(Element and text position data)
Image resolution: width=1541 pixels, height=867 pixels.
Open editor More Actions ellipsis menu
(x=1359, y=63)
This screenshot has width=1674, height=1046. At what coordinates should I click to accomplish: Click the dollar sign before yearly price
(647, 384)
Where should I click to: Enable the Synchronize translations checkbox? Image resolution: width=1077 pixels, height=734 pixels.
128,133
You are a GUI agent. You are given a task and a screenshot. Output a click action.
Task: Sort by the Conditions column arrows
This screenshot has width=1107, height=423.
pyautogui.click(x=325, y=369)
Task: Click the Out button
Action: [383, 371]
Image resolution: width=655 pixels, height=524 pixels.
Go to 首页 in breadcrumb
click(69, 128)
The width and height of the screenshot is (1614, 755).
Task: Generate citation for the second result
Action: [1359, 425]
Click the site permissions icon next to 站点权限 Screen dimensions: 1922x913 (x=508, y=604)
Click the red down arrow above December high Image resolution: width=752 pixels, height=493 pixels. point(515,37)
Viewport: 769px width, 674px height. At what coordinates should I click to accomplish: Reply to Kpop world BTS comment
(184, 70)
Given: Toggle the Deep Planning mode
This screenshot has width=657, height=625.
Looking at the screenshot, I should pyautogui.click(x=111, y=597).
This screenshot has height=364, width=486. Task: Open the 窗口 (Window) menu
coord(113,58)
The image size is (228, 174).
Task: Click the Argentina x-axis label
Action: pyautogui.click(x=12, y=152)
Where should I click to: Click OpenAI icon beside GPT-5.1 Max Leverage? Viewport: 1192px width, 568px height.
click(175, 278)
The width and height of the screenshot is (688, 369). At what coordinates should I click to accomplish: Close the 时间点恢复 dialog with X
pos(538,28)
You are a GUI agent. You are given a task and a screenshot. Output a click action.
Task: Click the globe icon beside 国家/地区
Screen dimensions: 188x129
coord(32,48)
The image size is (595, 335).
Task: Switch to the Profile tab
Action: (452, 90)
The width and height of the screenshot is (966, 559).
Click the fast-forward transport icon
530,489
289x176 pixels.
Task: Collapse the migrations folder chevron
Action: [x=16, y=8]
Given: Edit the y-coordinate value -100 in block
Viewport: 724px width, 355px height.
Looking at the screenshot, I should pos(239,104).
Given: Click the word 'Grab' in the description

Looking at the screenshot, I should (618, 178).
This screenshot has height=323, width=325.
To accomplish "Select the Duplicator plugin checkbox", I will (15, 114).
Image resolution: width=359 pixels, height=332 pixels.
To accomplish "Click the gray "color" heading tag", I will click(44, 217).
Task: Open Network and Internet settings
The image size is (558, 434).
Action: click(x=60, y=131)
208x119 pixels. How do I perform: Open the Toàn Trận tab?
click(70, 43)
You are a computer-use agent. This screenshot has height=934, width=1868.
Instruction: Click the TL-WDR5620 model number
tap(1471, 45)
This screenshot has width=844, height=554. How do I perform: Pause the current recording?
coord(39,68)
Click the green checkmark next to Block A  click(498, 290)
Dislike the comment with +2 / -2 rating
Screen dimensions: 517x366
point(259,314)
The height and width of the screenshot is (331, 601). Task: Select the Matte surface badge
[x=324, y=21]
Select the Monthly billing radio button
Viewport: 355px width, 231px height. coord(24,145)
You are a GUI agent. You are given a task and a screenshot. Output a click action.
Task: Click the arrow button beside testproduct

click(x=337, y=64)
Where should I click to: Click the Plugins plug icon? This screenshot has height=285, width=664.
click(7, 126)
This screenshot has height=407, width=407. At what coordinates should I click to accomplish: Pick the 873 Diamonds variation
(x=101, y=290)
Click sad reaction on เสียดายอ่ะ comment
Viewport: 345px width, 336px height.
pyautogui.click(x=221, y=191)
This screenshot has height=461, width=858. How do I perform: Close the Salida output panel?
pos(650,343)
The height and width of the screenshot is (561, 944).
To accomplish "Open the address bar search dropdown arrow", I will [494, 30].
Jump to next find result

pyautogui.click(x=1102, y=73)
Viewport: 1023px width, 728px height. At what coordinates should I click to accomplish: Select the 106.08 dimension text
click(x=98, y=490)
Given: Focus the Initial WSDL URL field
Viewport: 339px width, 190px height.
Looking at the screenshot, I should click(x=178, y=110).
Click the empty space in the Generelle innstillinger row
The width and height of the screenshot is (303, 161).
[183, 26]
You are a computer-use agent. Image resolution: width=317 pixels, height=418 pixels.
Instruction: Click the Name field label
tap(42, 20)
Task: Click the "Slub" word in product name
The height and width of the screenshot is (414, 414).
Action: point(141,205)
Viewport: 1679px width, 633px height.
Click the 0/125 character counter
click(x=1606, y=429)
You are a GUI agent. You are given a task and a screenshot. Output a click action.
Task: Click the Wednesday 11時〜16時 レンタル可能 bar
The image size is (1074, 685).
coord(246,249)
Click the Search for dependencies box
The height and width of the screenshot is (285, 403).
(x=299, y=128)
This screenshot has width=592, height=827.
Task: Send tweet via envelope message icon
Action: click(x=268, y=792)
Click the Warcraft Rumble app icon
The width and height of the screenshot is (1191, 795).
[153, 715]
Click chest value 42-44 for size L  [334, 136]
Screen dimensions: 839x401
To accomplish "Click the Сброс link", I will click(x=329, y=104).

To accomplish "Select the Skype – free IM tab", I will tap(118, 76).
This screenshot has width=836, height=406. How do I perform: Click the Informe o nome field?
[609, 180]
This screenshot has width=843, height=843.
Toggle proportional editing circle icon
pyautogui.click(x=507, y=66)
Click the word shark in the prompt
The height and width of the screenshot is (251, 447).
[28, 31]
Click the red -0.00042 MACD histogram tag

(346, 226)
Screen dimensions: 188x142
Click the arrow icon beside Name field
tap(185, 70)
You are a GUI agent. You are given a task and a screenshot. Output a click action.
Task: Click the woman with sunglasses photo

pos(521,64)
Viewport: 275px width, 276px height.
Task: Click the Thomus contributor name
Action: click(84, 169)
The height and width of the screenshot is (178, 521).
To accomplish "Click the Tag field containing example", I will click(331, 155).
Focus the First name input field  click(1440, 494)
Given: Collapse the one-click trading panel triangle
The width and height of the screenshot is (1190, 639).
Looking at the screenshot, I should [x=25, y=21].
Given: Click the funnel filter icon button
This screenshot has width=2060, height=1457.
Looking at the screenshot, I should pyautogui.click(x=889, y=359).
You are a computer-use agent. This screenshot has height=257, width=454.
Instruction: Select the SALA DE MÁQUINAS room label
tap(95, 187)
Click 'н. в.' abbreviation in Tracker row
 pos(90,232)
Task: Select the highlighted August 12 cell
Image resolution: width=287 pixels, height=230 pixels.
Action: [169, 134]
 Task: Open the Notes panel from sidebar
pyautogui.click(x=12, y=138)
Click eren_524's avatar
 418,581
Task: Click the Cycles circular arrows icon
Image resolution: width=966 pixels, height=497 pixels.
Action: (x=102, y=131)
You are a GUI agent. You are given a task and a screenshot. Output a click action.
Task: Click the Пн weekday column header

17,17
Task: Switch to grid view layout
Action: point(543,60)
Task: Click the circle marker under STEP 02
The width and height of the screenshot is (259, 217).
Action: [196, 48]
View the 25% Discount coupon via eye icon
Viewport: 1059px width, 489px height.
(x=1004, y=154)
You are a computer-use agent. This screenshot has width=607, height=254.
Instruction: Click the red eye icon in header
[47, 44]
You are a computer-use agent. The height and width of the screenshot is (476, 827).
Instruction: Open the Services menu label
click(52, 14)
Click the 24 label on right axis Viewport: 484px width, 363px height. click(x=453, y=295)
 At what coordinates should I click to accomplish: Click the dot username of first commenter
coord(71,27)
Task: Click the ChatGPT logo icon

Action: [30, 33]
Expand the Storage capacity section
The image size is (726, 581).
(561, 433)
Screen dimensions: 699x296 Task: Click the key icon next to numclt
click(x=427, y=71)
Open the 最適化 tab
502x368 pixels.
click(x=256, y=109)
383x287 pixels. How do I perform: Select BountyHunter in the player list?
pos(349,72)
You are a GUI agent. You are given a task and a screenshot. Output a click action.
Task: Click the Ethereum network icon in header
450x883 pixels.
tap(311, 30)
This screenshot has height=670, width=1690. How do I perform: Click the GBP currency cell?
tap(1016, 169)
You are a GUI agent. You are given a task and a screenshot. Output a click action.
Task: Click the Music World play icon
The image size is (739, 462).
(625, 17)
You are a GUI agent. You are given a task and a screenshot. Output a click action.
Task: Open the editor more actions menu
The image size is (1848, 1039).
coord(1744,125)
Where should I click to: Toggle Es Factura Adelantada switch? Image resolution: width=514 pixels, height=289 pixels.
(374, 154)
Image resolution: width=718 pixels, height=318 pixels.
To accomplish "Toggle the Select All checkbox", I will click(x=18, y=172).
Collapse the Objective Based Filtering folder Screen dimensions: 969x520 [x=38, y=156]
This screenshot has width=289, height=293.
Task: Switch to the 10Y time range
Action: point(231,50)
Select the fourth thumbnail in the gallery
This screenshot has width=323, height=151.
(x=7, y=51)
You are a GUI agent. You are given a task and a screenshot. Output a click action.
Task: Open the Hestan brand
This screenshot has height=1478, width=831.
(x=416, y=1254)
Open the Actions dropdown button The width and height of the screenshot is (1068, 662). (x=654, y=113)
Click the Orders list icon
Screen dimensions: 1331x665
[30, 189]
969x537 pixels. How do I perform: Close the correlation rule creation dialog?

* **STATED TASK**
Retype the lines above word for word, beginning with the line that contains "The height and width of the screenshot is (561, 944)." and ending with the line that contains "tap(42, 20)", including both of those lines.

* **TASK SOLUTION**
The height and width of the screenshot is (561, 944).
To accomplish "Open the address bar search dropdown arrow", I will [494, 30].
Jump to next find result

pyautogui.click(x=1102, y=73)
Viewport: 1023px width, 728px height. At what coordinates should I click to accomplish: Select the 106.08 dimension text
click(x=98, y=490)
Given: Focus the Initial WSDL URL field
Viewport: 339px width, 190px height.
Looking at the screenshot, I should click(x=178, y=110).
Click the empty space in the Generelle innstillinger row
The width and height of the screenshot is (303, 161).
[183, 26]
You are a computer-use agent. Image resolution: width=317 pixels, height=418 pixels.
Instruction: Click the Name field label
tap(42, 20)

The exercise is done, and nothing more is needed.